I suspect we're not interested in implementing this same behaviour at the moment. It's certainly not guaranteed that Wine will be happy with it in all places (or indeed the underlying OS - macOS having a practical limit of around 1024 characters), but the application I was testing seems to work OK with longer paths with these fixes applied. The behaviour as it stands is definitely wrong though.
I'm happy to go with your suggestion regarding `+ 2`. I don't know how easy it would be to write a useful test for this; I have no idea if Windows stores the parameters in `Environment` in the same way as Wine.
On Fri Sep 20 10:29:27 2024 +0000, Owen Rudge wrote:
It would seem that on Windows 10, the maximum length is 32,767 characters, but that requires a registry setting plus each application having a flag present in the application manifest: https://learn.microsoft.com/en-us/windows/win32/fileio/maximum-file-path-lim... I suspect we're not interested in implementing this same behaviour at the moment. It's certainly not guaranteed that Wine will be happy with it in all places (or indeed the underlying OS - macOS having a practical limit of around 1024 characters), but the application I was testing seems to work OK with longer paths with these fixes applied. The behaviour as it stands is definitely wrong though. I'm happy to go with your suggestion regarding `+ 2`. I don't know how easy it would be to write a useful test for this; I have no idea if Windows stores the parameters in `Environment` in the same way as Wine.
A (regression) test in kernel32:process that shows that current directory longer than 260 chars is preserved should be sufficient.
1. Launch itself with new curdir as well as extra argvs (e.g., `pwdchk $NEWDIR`) 2. In main (START_TEST), if the extra argv is detected, test that GetCurrentDirectoryW() result matches the given `$NEWDIR`. 3. Call `wait_child_process()` on the process handle, and clean up appropriately.

* * * * * * *

> [Exercise instructions]
a. List every number the Wine discussion gives as a count of characters, with what each one refers to.
b. Duplicate the Wine discussion from "1. Launch itself" to "clean up appropriately.".
c. According to the Wine discussion, what does the 32,767-character maximum on Windows 10 require?
The records have no connection to the Wine discussion.

> [Data section]
* * * * * * *

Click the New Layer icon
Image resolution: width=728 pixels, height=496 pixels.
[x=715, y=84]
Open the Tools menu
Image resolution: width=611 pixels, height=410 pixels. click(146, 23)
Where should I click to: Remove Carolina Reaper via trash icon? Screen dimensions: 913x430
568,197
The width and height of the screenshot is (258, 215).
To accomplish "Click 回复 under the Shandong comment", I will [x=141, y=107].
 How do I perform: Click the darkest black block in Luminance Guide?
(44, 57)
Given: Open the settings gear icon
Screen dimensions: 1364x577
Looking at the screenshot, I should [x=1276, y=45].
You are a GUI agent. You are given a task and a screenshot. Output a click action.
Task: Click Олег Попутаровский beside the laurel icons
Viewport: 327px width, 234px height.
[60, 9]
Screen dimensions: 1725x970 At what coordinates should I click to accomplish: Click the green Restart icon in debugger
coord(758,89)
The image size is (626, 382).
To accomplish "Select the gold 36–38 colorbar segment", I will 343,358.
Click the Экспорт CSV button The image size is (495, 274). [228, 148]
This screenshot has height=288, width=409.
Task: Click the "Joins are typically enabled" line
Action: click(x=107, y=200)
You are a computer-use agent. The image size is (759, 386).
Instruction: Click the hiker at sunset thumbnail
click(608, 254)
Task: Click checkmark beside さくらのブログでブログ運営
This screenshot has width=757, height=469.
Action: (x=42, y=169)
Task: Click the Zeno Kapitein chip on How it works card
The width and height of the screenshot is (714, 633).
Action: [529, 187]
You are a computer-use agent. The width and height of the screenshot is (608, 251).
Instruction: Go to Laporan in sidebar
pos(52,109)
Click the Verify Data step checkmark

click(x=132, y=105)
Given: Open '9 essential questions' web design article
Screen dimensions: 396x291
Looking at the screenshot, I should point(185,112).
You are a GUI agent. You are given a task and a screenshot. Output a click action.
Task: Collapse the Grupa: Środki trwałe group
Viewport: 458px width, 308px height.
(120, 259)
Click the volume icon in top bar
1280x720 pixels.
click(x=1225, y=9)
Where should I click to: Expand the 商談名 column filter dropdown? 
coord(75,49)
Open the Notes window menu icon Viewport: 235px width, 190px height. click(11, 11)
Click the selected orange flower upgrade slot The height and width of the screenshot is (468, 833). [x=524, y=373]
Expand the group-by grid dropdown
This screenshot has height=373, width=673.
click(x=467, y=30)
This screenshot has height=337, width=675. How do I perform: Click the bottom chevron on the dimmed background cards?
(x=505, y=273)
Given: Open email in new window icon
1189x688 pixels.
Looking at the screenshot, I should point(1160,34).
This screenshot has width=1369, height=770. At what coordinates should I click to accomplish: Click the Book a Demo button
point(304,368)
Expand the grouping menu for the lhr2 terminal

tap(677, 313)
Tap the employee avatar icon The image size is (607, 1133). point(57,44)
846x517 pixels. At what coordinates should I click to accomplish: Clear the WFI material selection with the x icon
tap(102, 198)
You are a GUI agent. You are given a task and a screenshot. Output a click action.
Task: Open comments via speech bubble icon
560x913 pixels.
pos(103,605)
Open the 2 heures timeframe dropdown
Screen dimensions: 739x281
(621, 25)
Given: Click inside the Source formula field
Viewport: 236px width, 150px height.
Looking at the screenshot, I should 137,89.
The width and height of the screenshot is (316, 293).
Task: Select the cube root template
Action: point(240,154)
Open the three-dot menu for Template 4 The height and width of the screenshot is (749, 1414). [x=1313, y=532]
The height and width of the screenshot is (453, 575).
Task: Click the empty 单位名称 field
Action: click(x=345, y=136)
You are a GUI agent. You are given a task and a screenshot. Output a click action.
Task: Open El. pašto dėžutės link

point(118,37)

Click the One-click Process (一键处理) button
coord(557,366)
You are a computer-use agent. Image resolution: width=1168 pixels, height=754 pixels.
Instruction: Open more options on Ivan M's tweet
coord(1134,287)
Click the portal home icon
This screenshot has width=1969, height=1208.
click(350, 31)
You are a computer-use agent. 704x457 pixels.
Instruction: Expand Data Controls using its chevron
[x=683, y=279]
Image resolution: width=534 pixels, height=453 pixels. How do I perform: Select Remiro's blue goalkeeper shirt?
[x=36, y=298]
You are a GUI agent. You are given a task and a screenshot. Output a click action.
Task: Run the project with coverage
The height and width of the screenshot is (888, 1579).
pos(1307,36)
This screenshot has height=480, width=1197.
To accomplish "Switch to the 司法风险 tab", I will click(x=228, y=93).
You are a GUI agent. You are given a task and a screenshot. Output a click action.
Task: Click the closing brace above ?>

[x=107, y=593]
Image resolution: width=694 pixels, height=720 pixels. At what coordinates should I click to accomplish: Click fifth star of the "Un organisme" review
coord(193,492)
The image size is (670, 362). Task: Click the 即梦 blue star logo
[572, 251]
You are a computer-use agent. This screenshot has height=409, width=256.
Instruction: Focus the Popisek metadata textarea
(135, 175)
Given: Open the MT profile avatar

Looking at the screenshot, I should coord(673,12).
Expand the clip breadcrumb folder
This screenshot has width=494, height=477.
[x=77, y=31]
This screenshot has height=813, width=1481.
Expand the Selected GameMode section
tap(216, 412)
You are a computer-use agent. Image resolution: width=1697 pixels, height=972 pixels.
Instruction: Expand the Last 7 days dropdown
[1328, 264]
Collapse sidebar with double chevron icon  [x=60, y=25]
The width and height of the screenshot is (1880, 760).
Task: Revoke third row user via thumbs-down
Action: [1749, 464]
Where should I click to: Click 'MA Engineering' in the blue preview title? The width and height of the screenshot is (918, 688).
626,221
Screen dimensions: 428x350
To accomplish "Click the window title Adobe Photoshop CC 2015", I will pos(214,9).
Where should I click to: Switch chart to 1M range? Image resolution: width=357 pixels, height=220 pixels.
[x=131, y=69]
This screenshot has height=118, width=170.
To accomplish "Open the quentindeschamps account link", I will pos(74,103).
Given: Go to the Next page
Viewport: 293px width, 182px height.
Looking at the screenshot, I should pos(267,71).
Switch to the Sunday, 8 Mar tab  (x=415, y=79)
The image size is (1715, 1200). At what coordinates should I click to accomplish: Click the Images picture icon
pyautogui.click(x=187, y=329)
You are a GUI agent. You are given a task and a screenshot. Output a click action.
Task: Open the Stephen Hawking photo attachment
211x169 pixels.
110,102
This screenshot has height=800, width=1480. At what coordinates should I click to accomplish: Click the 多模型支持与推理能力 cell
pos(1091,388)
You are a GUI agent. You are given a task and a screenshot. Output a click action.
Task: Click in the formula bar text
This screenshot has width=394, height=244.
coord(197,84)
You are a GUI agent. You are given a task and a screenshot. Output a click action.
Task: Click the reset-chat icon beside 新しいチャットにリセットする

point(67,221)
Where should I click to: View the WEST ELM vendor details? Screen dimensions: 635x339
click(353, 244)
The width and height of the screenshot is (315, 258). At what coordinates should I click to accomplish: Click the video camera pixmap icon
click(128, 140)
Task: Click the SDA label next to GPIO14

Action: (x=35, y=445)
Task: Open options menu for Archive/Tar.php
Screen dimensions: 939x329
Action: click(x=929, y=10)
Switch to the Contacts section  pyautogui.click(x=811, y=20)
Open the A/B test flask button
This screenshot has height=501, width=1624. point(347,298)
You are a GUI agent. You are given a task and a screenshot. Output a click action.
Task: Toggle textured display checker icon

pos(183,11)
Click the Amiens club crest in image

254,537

* * * * * * *

> [Outputs]
a.
- 1024 characters: the practical limit on macOS
- 32,767 characters: the maximum length on Windows 10
- 260 characters: the current directory length the proposed regression test should exceed

b.
1. Launch itself with new curdir as well as extra argvs (e.g., `pwdchk $NEWDIR`) 2. In main (START_TEST), if the extra argv is detected, test that GetCurrentDirectoryW() result matches the given `$NEWDIR`. 3. Call `wait_child_process()` on the process handle, and clean up appropriately.

c. It requires a registry setting plus a flag present in each application's manifest.